__Instructions for the task__:
Resume the bug-fix patch for metadata_utils.py below, continuing its diff from the last line shown.

START Selected excerpt

From 07c3183c99771b61e0b2d6ce12ca08d4f543055a Mon Sep 17 00:00:00 2001
From: Adam Ling <adam.ling@snowflake.com>
Date: Fri, 17 Apr 2026 11:35:50 -0700
Subject: [PATCH 6/9] bug fix

---
 .../_internal/analyzer/metadata_utils.py      | 28 ++++++++++++-------
 tests/unit/test_metadata_utils.py             | 26 ++++++++++++++---
 2 files changed, 40 insertions(+), 14 deletions(-)

diff --git a/src/snowflake/snowpark/_internal/analyzer/metadata_utils.py b/src/snowflake/snowpark/_internal/analyzer/metadata_utils.py
index db45f5794b..1c67635eb5 100644
--- a/src/snowflake/snowpark/_internal/analyzer/metadata_utils.py
+++ b/src/snowflake/snowpark/_internal/analyzer/metadata_utils.py
@@ -1,6 +1,7 @@
 #
 # Copyright (c) 2012-2025 Snowflake Computing Inc. All rights reserved.

END Selected excerpt
START Extracted information

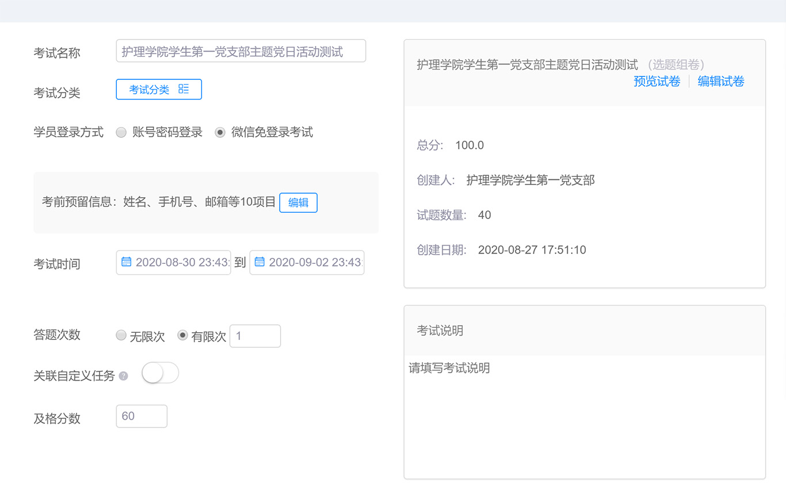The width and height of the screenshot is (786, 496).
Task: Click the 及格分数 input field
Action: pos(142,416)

END Extracted information
START Extracted information

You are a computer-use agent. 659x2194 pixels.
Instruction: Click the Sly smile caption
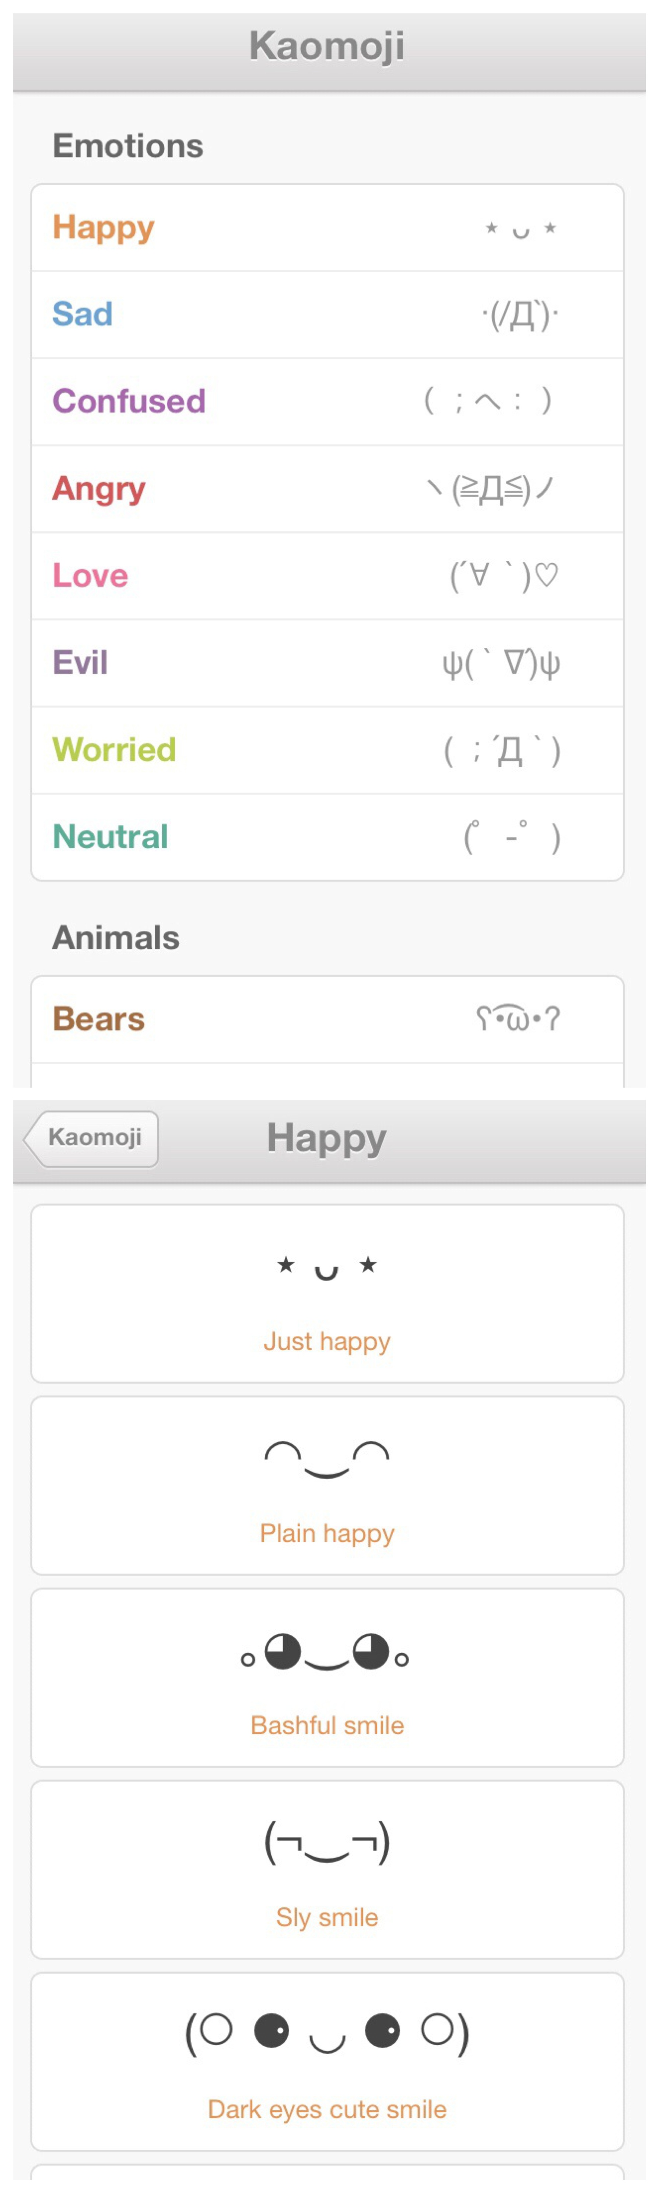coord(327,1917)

END Extracted information

__Output below__:
 #
+from collections import Counter
 from enum import Enum
 from dataclasses import dataclass
 from typing import TYPE_CHECKING, DefaultDict, Dict, List, Optional, Union
@@ -98,11 +99,15 @@ def _extract_inferable_attribute_names(
     if attributes is None:
         return None, None
 
-    from_attr_map = {a.name: a for a in from_attributes} if from_attributes else {}
-    assert not from_attributes or len(from_attr_map) == len(from_attributes), (
-        f"Unexpected duplicate column names in from_attributes: "
-        f"{[a.name for a in from_attributes]}"
-    )
+    # For Alias(Attribute(...), ...), we copy the parent's type from from_attributes by
+    # quoted name. That is only defined when that name appears once in FROM; if it appears
+    # more than once (e.g. table-function column overlap), name lookup is ambiguous — in
+    # that case we fail inference only when we actually need that lookup (see below).
+    name_counts: Counter[str] = Counter()
+    from_attr_map: Dict[str, Attribute] = {}
+    if from_attributes:
+        name_counts = Counter(a.name for a in from_attributes)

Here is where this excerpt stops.